Animales emblema: un tercio en peligro



Un tercio de los animales nacionales está en peligro de extinción

Fecha de Publicación
: 13/07/2017
Fuente: La Vanguardia (España)
País/Región: Internacional


El 35% de los animales que adornan escudos y billetes en los países del mundo corren serios peligros de extinción, y otro 45% ve como su población sigue en disminución
En algún momento de cada nación, a alguien se le ocurrió simbolizar al Estado con un animal determinado. Podía ser la famosa águila calva, elegida por el abogado William Barton de Filadelfia porque creía que simboliza el poder y la autoridad suprema. O el gallo doméstico, ícono de Francia y Portugal por su carácter contestatario. El feroz león, el cromo más repetido en escudos y banderas, adorna los símbolos de muchos países africanos como Marruecos, Togo, Sierra Leona o Gambia, y de otros donde quizás sólo se lo encuentre en zoológicos, como Irán, Macedonia o el Reino Unido.
Sin embargo, el 35% de las especies animales que representan símbolos nacionales está en peligro de extinción, revela un estudio encarado por la Facultad de Ciencias Marinas y Atmosféricas de la Universidad de Miami, difundido en la publicación BioScience. Los demás no tienen un panorama muy sencillo. El informe de los científicos Neil Hammerschlag y Austin Gallagher agrega que un 45% de las especies restantes tienen su población en declive.
¿Y quién es responsable de esta situación? El hombre, el mismo que decidió que esa ave o aquel felino sea el emblema de la nación, disminuye su presencia por la deforestación, la contaminación de los hábitats o la falta de controles ante la caza furtiva.
Solamente un 16% de los animales emblemáticos tienen algún tipo de protección, y no sólo en los papeles, sino que realmente permitan una recuperación o estabilidad de la población, como sucede con el águila calva de Estados Unidos, el lince en Rumanía, el lobo en Serbia, el castor en Canadá o el canguro en Australia.
Según las categorías de la Lista Roja de la Unión Internacional para la Conservación de la Naturaleza (UICN), entre las especies que están en peligro crítico de extinción y no cuentan con programas de protección están el camello, animal nacional de Iraq y los Emiratos Árabes Unidos, el tigre (en Malasia, India y Corea del Norte), el antílope sable gigante (Angola) o el elefante africano (República Centroafricana, República Democrática del Congo, Guinea y Suazilandia).
Una categoría inferior son los que están en peligro de extinción, como el leopardo de las nieves (Tajikistán), el águila esteparia (Kazajistán), el elefante asiático (Tailandia) o el Dragón de Komodo (Indonesia).
Y entre las especies de población vulnerable se pueden citar al león africano (Chad, Etiopía, Malawi y Kenia, entre otros), el leopardo (Somalia), el secretario (Sudán), el kiwi (Nueva Zelanda) o el bisonte (Bielorrusia)
Hay otros animales cuya población está en peligro de extinción o su situación es crítica, pero al menos sus poblaciones están estables gracias a programas de protección, pero son una minoría.
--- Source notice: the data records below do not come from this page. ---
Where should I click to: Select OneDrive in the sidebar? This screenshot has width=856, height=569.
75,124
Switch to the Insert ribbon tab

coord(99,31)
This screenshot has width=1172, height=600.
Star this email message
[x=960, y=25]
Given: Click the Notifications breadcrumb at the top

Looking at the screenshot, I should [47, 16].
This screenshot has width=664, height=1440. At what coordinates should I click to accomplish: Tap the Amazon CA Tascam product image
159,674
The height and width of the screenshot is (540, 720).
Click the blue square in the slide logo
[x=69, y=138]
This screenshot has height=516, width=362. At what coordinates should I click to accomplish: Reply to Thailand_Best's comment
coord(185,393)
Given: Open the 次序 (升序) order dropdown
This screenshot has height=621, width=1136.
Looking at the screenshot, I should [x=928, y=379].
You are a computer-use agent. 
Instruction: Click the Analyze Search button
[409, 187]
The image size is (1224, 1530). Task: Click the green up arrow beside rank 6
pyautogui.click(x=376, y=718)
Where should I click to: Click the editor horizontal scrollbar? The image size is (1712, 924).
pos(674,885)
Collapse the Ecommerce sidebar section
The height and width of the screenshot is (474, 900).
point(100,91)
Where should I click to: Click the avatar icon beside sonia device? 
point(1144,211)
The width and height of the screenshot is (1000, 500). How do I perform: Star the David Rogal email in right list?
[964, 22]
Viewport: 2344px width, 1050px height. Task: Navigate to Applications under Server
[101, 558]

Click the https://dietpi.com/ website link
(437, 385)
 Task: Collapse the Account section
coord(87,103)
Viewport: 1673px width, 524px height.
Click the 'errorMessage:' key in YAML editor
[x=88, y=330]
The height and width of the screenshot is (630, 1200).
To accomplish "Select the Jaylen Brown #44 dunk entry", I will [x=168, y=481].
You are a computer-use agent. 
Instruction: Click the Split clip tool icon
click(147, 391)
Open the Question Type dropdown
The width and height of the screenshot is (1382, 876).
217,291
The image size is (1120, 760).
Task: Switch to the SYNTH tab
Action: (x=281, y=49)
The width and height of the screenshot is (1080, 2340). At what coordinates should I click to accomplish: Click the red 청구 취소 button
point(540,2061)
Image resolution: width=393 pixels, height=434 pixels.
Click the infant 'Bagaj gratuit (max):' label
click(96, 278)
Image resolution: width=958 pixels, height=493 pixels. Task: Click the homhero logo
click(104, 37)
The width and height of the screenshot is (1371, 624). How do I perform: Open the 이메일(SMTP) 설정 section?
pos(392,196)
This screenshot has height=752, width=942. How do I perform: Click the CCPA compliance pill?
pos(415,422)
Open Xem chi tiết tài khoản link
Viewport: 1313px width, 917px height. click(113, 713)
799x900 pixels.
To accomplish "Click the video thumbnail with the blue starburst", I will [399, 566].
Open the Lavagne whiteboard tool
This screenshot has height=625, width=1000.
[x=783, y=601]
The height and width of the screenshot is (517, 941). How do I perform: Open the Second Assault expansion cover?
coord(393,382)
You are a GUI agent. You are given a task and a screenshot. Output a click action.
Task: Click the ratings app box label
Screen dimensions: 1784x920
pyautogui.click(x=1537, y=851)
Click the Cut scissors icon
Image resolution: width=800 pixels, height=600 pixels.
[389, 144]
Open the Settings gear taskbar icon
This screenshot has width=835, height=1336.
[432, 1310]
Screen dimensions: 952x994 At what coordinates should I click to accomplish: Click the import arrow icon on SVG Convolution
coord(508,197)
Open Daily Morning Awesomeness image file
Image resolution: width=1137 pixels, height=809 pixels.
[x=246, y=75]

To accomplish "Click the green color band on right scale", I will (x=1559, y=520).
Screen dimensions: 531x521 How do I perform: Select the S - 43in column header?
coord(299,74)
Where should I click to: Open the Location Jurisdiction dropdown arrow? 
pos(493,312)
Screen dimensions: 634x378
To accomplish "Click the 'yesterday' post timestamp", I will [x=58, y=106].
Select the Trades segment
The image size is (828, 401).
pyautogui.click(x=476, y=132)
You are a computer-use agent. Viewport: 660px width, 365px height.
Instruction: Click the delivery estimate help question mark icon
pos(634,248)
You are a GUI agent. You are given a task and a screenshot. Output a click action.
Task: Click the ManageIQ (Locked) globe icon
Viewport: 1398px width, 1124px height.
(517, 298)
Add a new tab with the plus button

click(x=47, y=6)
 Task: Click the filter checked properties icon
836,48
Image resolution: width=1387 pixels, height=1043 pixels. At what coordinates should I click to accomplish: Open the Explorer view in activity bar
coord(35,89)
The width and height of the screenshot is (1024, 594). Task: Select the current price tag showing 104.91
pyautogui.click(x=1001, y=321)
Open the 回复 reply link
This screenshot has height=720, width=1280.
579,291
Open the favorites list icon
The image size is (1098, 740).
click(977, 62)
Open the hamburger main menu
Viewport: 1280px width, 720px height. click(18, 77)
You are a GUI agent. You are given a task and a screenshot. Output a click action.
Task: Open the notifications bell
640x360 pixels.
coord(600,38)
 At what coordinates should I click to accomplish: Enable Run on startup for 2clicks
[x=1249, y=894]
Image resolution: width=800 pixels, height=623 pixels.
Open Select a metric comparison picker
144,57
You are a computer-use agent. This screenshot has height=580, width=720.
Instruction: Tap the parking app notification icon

Entre otros, se encuentran el panda gigante (China), el kouprey (una especie de búfalo, representante de Camboya), el orix (Catar), el venado de cola blanca (Chile), el pájaro campana (Paraguay) y el olm (una salamandra anfibia, de Eslovenia).
Quizás como una advertencia al resto de las naciones, algunos países exhiben especies extinguidas en sus emblemas, como el auroch (Bos primigenius), una especie de bóvido desaparecido que es el símbolo Moldavia; o el dodo, la gigantesca paloma que no podía volar autóctona de la Isla Mauricio y que fue cazada de forma indiscriminada.

Un ejemplo para las otras especies
“Si persisten las actuales tendencias de población, la mitad de los animales que encarnan símbolos nacionales se enfrentan a una futura extinción”, señala Neil Hammerschlag. “Si una nación no puede proteger a su símbolo nacional, ¿qué le espera a las otras especies”, aventura.
El científico aclara que el ave o el mamífero que es un símbolo no tiene por qué estar en una situación de privilegio sobre otras especies autóctonas, pero que su protección debería ser un ejemplo que se expanda a otros animales en situación comprometida. Además, las especies emblemáticas tendrían más facilidad para obtener apoyo público y generar programas de protección, “y que puedan apoyar indirectamente a la conservación de otras especies”, agrega Gallagher.